Inflation forecast and impact on the economy
The RBI expects inflation to remain steady at 4.5% for FY25, with Q2 at 4.1%, Q3 at 4.8%, and Q4 at 4.2%. This projection is critical for share market investments as stable inflation ensures predictability, helping investors make more informed decisions.
Governor Das noted that while inflation declined to 3.6% and 3.7% in July and August, respectively, a surge is likely in September due to unfavourable base effects and rising food prices. This data-driven approach by the MPC provides stability, which is essential for share market investments.
Monetary policy decisions and share market outlook
The MPC kept the policy repo rate unchanged at 6.5% for the tenth consecutive time, a move supported by five of the six members. This stability is crucial for share market investments, as investors often seek predictability in monetary policy. A stable repo rate implies that borrowing costs for businesses remain consistent, which in turn supports corporate profitability, one of the key drivers of stock prices.
By holding the inflation forecast and repo rate steady, the RBI allows for a more controlled and predictable economic environment. For those involved in share market investments, this offers an opportunity to analyse long-term trends and make informed investment choices.

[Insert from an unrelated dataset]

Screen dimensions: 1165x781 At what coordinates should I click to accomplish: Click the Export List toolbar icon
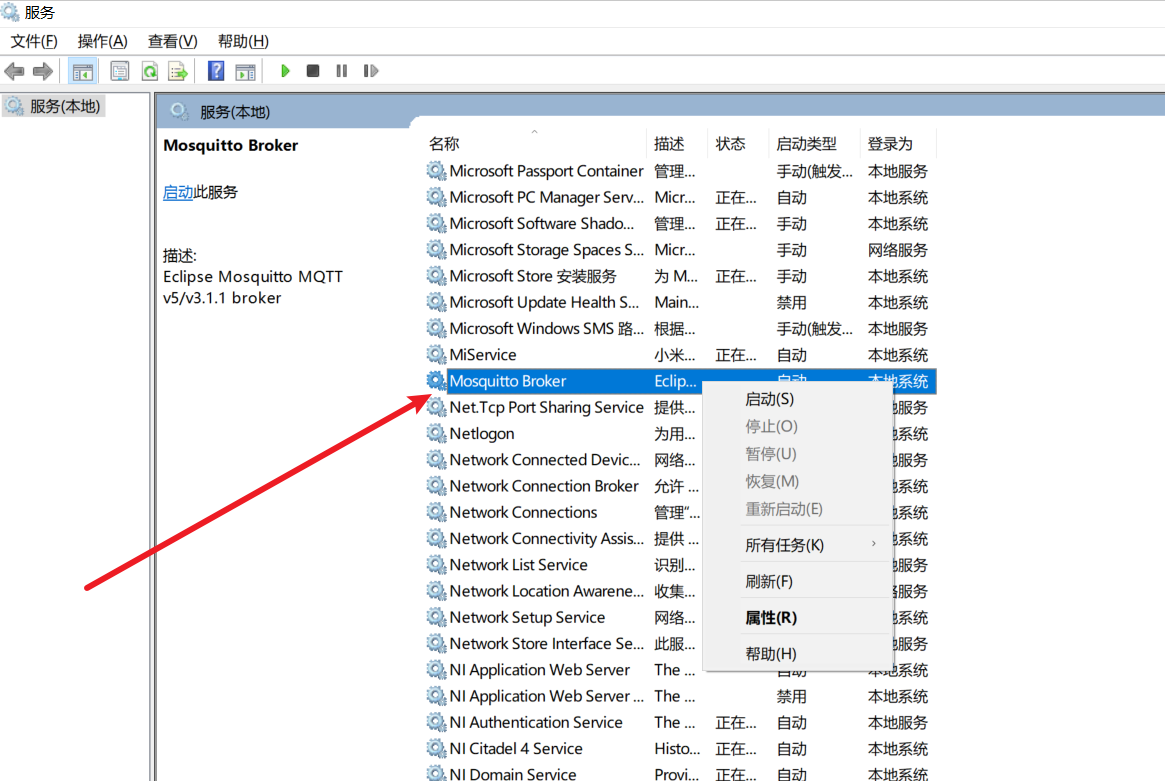(178, 71)
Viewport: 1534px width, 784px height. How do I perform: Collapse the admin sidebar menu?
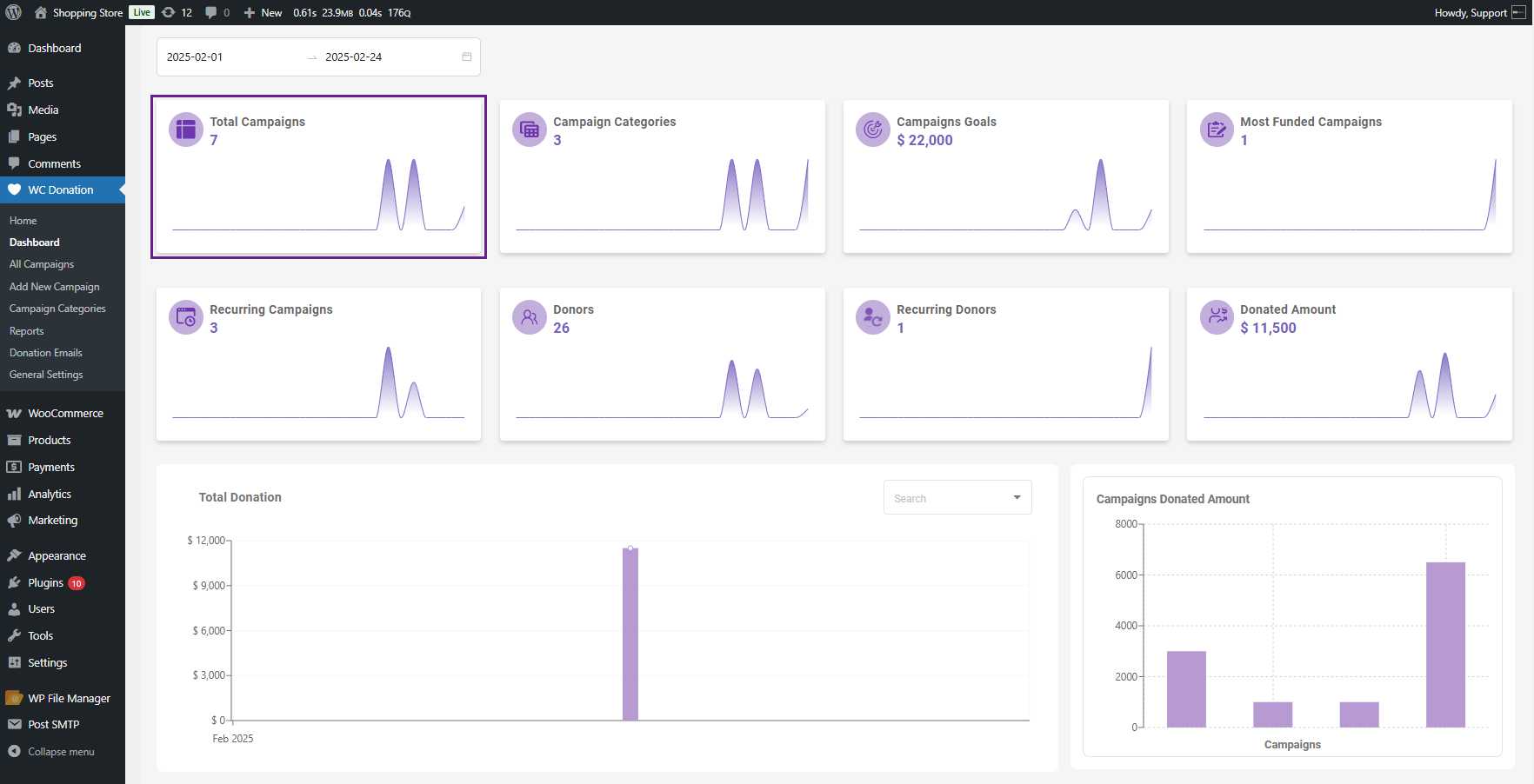[x=60, y=752]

Economic factors influencing inflation and investments
Governor Das highlighted several risks that could affect inflation, including volatile commodity prices, such as crude oil and metals, and the ongoing global geopolitical tensions. However, the RBI expects food inflation to ease by the last quarter of FY25, thanks to better Kharif arrivals and favourable Rabi season prospects. These factors play an important role in share market investments, as lower inflation can lead to improved corporate margins and higher stock valuations.

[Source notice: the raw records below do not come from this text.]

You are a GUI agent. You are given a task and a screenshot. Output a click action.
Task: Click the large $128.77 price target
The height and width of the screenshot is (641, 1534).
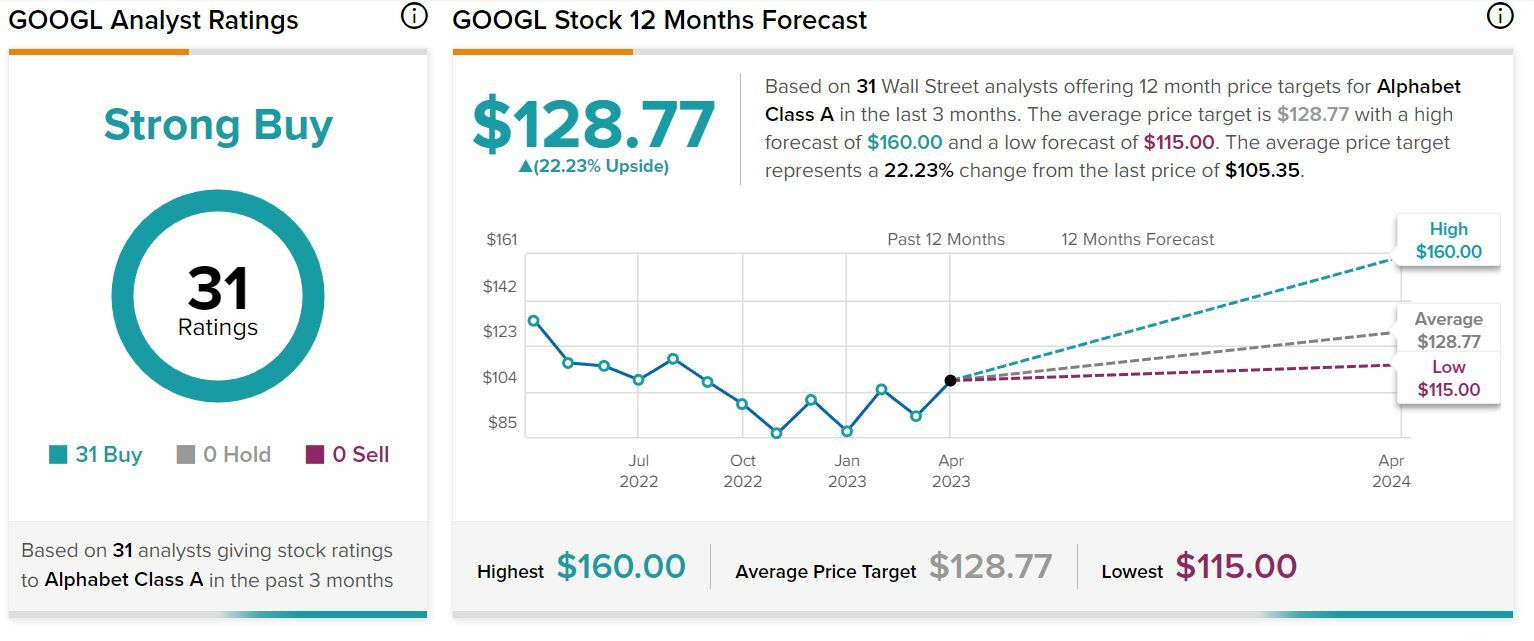coord(594,125)
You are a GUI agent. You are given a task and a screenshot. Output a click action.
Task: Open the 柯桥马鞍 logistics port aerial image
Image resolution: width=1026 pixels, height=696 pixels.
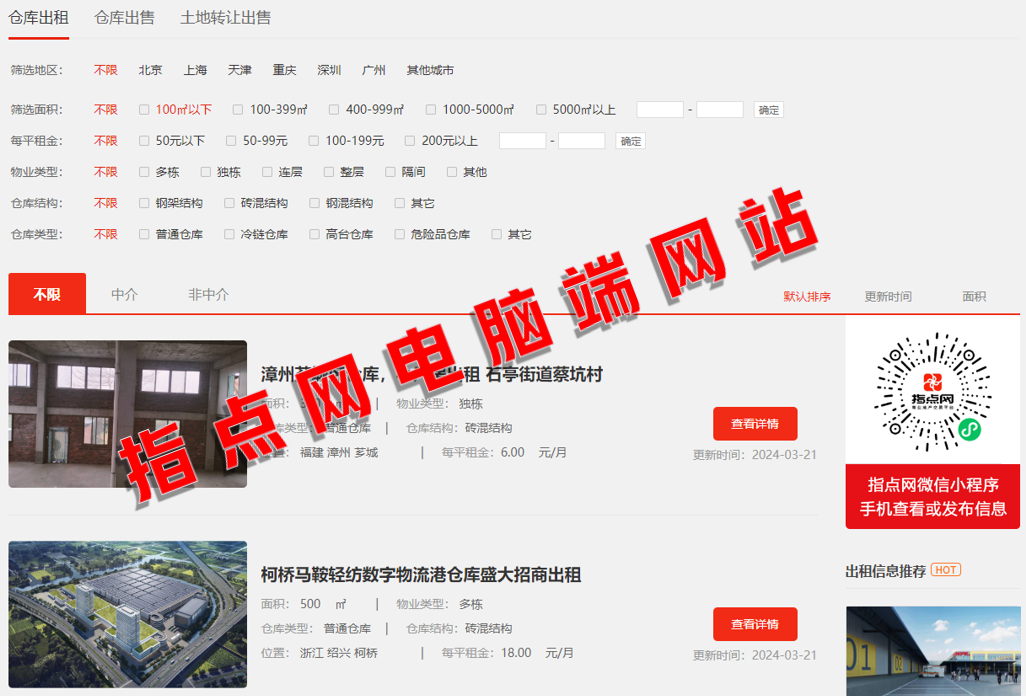coord(128,615)
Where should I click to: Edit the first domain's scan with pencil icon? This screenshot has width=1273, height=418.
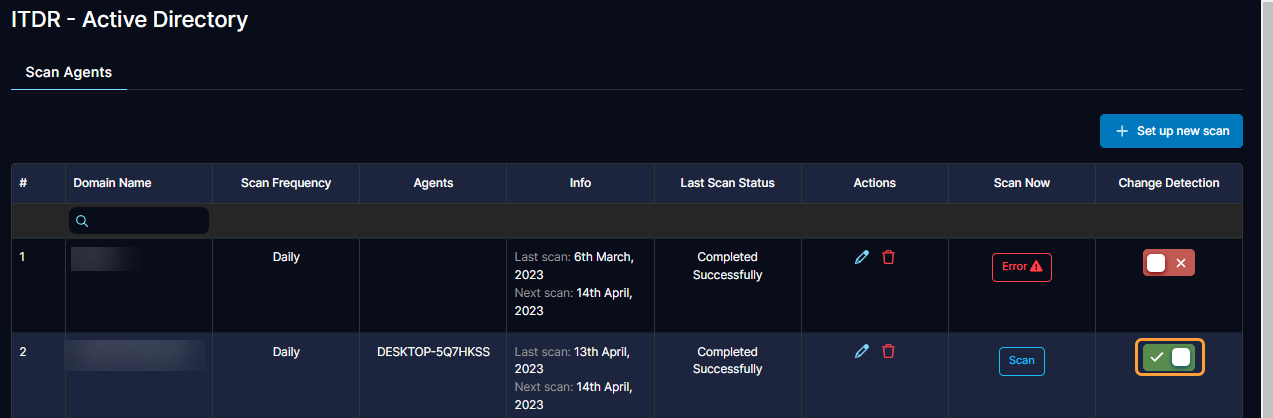coord(861,257)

The standing deposit facility rate remains at 6.25%, while the marginal standing facility rate is unchanged at 6.75%. Maintaining these rates is a signal to the market that the RBI aims to support economic growth while keeping inflation in check. For investors, such clarity provides a more confident outlook for share market investments in sectors dependent on interest rates, such as banking and real estate.

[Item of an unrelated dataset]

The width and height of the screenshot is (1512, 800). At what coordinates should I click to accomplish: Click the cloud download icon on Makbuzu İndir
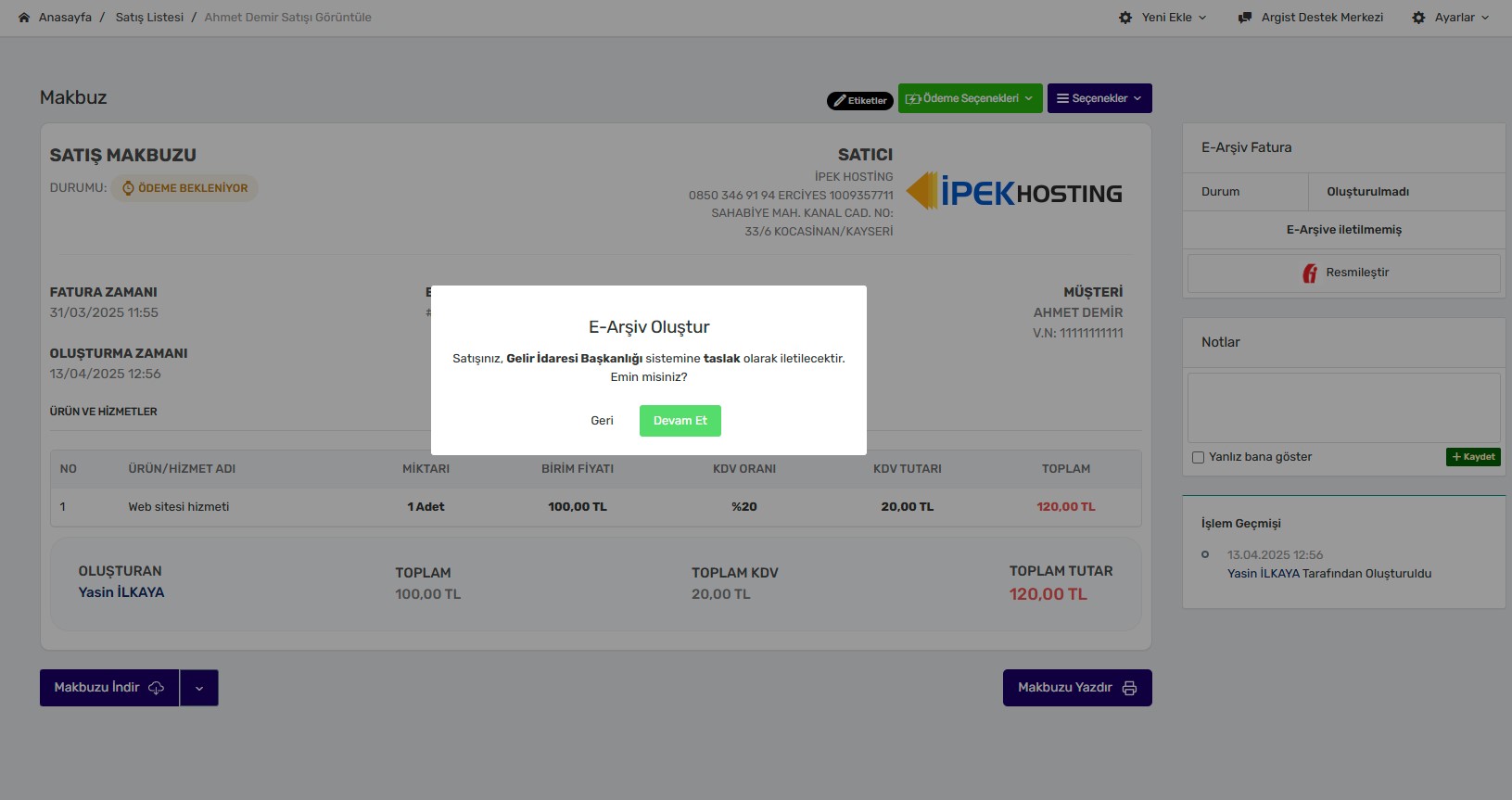(x=156, y=688)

The future outlook for share market investors
For investors looking at share market investments, the RBI’s decision to hold the inflation forecast and interest rates steady is a signal of economic resilience. While inflation risks remain, especially due to fluctuating commodity prices, the central bank’s measured approach creates a favourable investment climate. Investors can use this stability to explore opportunities in sectors that benefit from low inflation and consistent interest rates.
As the MPC continues to monitor global and domestic economic conditions, its decisions will remain pivotal for investors making share market investments in the coming quarters.